»»

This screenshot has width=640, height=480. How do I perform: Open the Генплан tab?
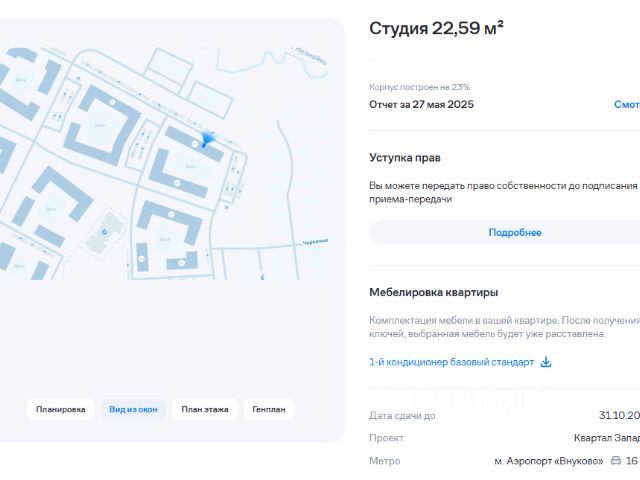click(269, 409)
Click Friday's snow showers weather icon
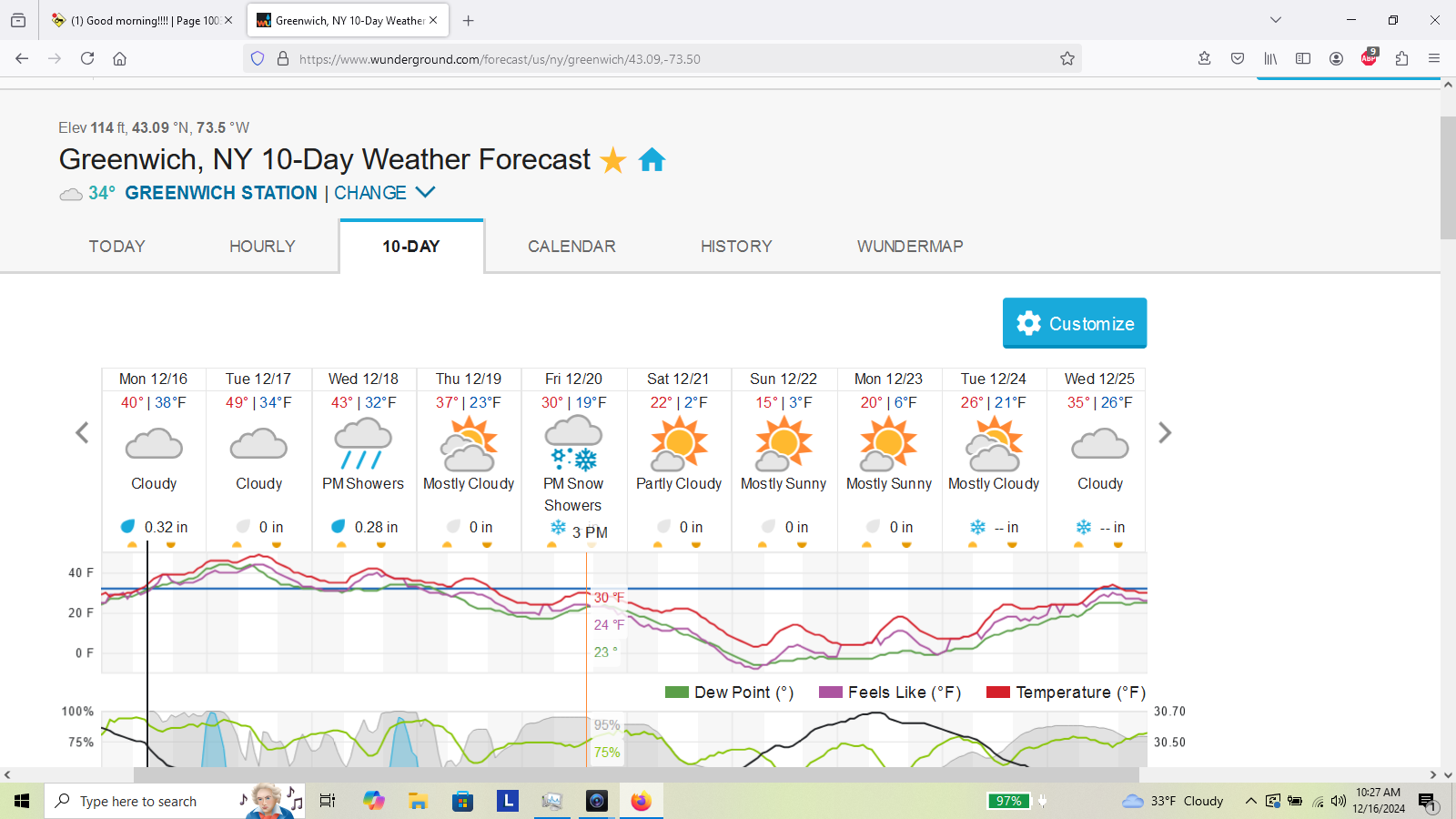The image size is (1456, 819). (573, 443)
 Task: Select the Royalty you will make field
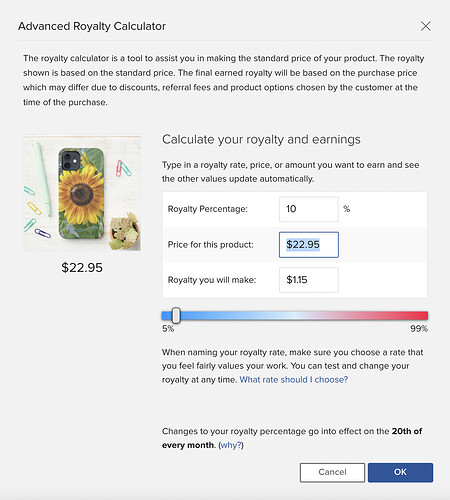click(x=309, y=280)
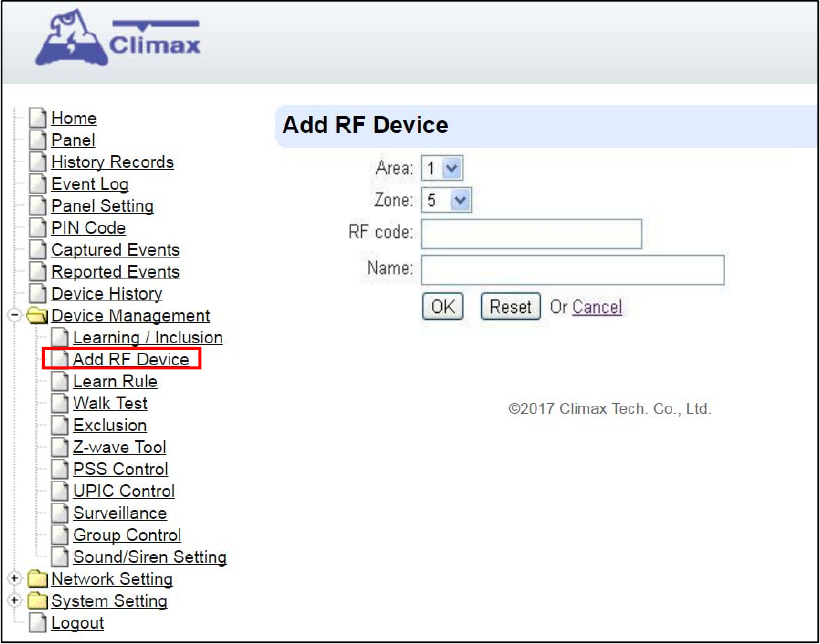The height and width of the screenshot is (644, 820).
Task: Open the Area dropdown
Action: [x=442, y=168]
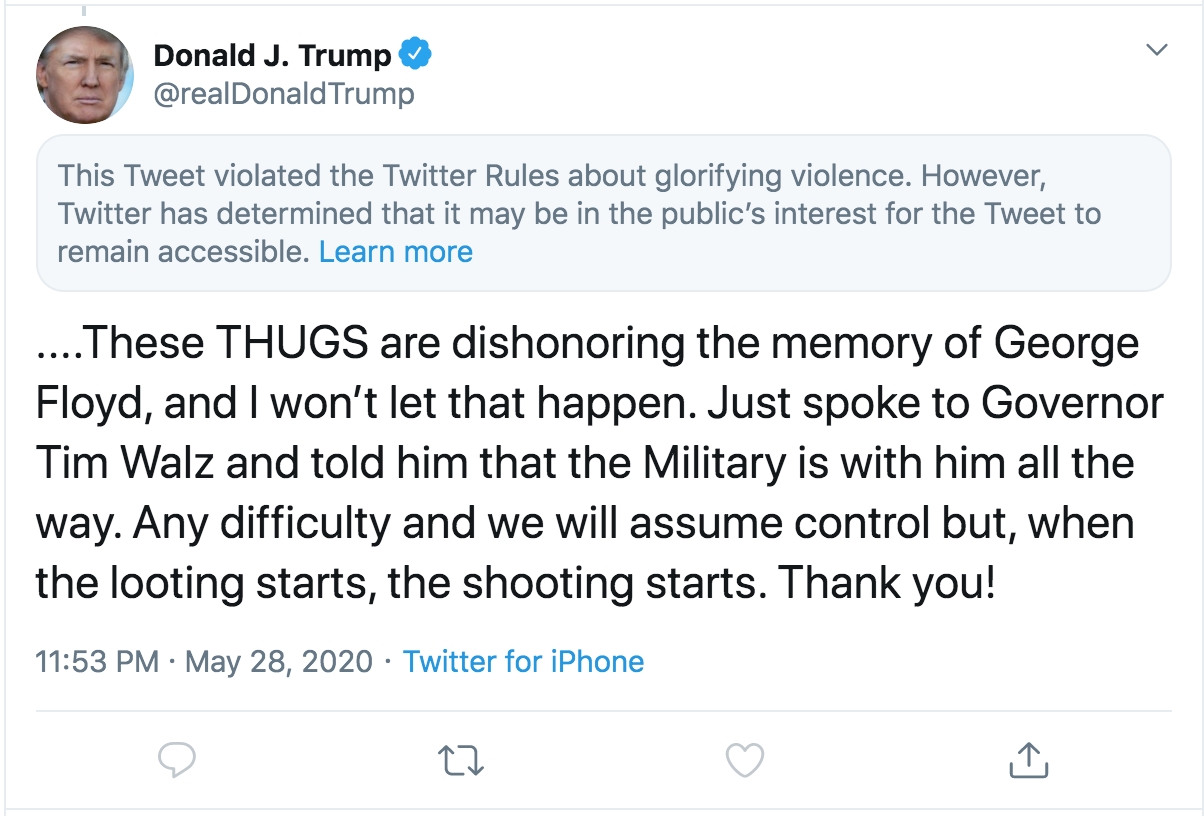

««

Transcribe word for word only the lines from the one with "Click Friday's snow showers weather icon" through the end of the listing; every picture is to be omitted.

RESPONSE AREA ::
Click Friday's snow showers weather icon
The image size is (1456, 819). (573, 443)
 Task: Select the Royalty you will make field
click(x=309, y=280)
The height and width of the screenshot is (644, 820).
Task: Open the Area dropdown
Action: [x=442, y=168]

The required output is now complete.